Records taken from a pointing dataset
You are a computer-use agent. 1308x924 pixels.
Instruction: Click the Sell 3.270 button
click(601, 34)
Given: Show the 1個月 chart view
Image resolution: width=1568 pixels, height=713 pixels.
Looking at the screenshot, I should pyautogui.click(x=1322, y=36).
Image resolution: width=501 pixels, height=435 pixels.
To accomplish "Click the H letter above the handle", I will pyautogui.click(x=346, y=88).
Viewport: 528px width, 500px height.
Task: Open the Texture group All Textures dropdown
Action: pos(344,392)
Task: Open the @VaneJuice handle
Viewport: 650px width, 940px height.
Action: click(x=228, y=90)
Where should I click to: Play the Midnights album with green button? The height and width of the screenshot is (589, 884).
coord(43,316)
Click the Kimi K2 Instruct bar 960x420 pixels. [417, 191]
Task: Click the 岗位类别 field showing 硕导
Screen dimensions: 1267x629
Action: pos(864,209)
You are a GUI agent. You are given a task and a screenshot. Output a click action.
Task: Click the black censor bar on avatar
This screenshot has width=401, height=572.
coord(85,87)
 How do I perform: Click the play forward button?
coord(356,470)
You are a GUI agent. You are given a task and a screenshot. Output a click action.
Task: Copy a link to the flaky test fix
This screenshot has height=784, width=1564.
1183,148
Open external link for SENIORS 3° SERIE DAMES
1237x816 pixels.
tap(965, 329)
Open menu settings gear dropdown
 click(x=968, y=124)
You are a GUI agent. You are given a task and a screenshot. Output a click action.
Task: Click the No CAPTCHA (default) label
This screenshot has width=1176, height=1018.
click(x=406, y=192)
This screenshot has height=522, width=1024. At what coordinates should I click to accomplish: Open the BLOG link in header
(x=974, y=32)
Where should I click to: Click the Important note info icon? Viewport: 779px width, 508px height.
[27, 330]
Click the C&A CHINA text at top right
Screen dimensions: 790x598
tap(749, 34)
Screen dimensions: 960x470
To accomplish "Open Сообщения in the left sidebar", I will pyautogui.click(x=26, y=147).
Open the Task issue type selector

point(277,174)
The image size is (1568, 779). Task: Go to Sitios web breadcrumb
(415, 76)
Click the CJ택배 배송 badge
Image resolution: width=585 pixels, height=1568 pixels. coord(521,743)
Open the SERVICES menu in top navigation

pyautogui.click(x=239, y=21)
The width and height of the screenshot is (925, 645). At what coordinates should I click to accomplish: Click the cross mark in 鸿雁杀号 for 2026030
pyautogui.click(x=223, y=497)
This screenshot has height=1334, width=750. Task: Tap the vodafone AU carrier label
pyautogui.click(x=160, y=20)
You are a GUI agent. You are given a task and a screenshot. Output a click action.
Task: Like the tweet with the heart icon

# What the task requires:
Please reproduce all of the records above line for line, without changing a single character.

# Exercise answer:
You are a computer-use agent. 1308x924 pixels.
Instruction: Click the Sell 3.270 button
click(601, 34)
Given: Show the 1個月 chart view
Image resolution: width=1568 pixels, height=713 pixels.
Looking at the screenshot, I should pyautogui.click(x=1322, y=36).
Image resolution: width=501 pixels, height=435 pixels.
To accomplish "Click the H letter above the handle", I will pyautogui.click(x=346, y=88).
Viewport: 528px width, 500px height.
Task: Open the Texture group All Textures dropdown
Action: pos(344,392)
Task: Open the @VaneJuice handle
Viewport: 650px width, 940px height.
Action: click(x=228, y=90)
Where should I click to: Play the Midnights album with green button? The height and width of the screenshot is (589, 884).
coord(43,316)
Click the Kimi K2 Instruct bar 960x420 pixels. [417, 191]
Task: Click the 岗位类别 field showing 硕导
Screen dimensions: 1267x629
Action: pos(864,209)
You are a GUI agent. You are given a task and a screenshot. Output a click action.
Task: Click the black censor bar on avatar
This screenshot has width=401, height=572.
coord(85,87)
 How do I perform: Click the play forward button?
coord(356,470)
You are a GUI agent. You are given a task and a screenshot. Output a click action.
Task: Copy a link to the flaky test fix
This screenshot has height=784, width=1564.
1183,148
Open external link for SENIORS 3° SERIE DAMES
1237x816 pixels.
tap(965, 329)
Open menu settings gear dropdown
 click(x=968, y=124)
You are a GUI agent. You are given a task and a screenshot. Output a click action.
Task: Click the No CAPTCHA (default) label
This screenshot has width=1176, height=1018.
click(x=406, y=192)
This screenshot has height=522, width=1024. At what coordinates should I click to accomplish: Open the BLOG link in header
(x=974, y=32)
Where should I click to: Click the Important note info icon? Viewport: 779px width, 508px height.
[27, 330]
Click the C&A CHINA text at top right
Screen dimensions: 790x598
tap(749, 34)
Screen dimensions: 960x470
To accomplish "Open Сообщения in the left sidebar", I will pyautogui.click(x=26, y=147).
Open the Task issue type selector

point(277,174)
The image size is (1568, 779). Task: Go to Sitios web breadcrumb
(415, 76)
Click the CJ택배 배송 badge
Image resolution: width=585 pixels, height=1568 pixels. coord(521,743)
Open the SERVICES menu in top navigation

pyautogui.click(x=239, y=21)
The width and height of the screenshot is (925, 645). At what coordinates should I click to accomplish: Click the cross mark in 鸿雁杀号 for 2026030
pyautogui.click(x=223, y=497)
This screenshot has height=1334, width=750. Task: Tap the vodafone AU carrier label
pyautogui.click(x=160, y=20)
You are a GUI agent. You are given a task and a screenshot. Output a click action.
Task: Like the tweet with the heart icon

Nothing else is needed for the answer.